Only one portion of the data is to be written out: from the line bearing "groenafval (639, 1691)" through the line bearing "Puinafval (179, 229)". Write it exactly as it appears.

▬▬▬▬▬▬▬▬▬▬

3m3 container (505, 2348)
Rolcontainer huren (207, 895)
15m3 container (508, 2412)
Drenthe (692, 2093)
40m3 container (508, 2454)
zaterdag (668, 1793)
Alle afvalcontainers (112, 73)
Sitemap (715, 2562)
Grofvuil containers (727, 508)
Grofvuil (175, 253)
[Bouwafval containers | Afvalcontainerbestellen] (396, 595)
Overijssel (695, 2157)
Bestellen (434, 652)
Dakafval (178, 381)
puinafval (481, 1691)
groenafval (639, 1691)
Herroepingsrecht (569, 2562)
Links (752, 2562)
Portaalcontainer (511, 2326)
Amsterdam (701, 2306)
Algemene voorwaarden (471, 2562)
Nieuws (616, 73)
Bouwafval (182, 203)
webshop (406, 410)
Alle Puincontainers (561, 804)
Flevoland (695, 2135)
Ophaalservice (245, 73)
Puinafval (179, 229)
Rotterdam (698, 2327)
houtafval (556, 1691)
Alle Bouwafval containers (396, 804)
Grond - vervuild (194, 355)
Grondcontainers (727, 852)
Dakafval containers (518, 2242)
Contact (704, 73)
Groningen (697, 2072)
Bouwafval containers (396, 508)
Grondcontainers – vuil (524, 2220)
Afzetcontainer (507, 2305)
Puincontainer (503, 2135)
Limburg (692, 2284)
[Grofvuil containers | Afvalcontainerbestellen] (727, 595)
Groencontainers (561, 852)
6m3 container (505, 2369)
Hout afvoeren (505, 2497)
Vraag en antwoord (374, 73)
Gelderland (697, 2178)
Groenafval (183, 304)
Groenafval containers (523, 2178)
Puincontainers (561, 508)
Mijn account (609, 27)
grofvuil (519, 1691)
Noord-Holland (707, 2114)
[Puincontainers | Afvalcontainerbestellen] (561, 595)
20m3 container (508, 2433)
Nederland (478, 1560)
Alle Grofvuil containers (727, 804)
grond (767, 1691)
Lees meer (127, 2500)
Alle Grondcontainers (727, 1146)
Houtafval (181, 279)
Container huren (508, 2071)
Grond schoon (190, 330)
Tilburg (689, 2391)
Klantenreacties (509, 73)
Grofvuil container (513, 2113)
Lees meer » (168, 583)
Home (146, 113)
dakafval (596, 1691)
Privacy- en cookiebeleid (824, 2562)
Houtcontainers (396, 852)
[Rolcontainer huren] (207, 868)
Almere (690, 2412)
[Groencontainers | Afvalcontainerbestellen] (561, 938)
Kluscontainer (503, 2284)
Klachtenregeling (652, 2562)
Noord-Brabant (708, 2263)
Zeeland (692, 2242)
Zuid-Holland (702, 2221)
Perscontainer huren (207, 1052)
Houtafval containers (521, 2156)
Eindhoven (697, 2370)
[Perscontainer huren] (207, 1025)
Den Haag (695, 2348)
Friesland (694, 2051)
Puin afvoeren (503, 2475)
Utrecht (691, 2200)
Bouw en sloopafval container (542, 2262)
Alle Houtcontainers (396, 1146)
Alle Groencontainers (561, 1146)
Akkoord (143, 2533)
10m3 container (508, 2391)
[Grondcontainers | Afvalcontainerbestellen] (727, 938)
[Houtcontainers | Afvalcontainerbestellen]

▬▬▬▬▬▬▬▬▬▬

_Solution to the exercise_.
groenafval (639, 1691)
Herroepingsrecht (569, 2562)
Links (752, 2562)
Portaalcontainer (511, 2326)
Amsterdam (701, 2306)
Algemene voorwaarden (471, 2562)
Nieuws (616, 73)
Bouwafval (182, 203)
webshop (406, 410)
Alle Puincontainers (561, 804)
Flevoland (695, 2135)
Ophaalservice (245, 73)
Puinafval (179, 229)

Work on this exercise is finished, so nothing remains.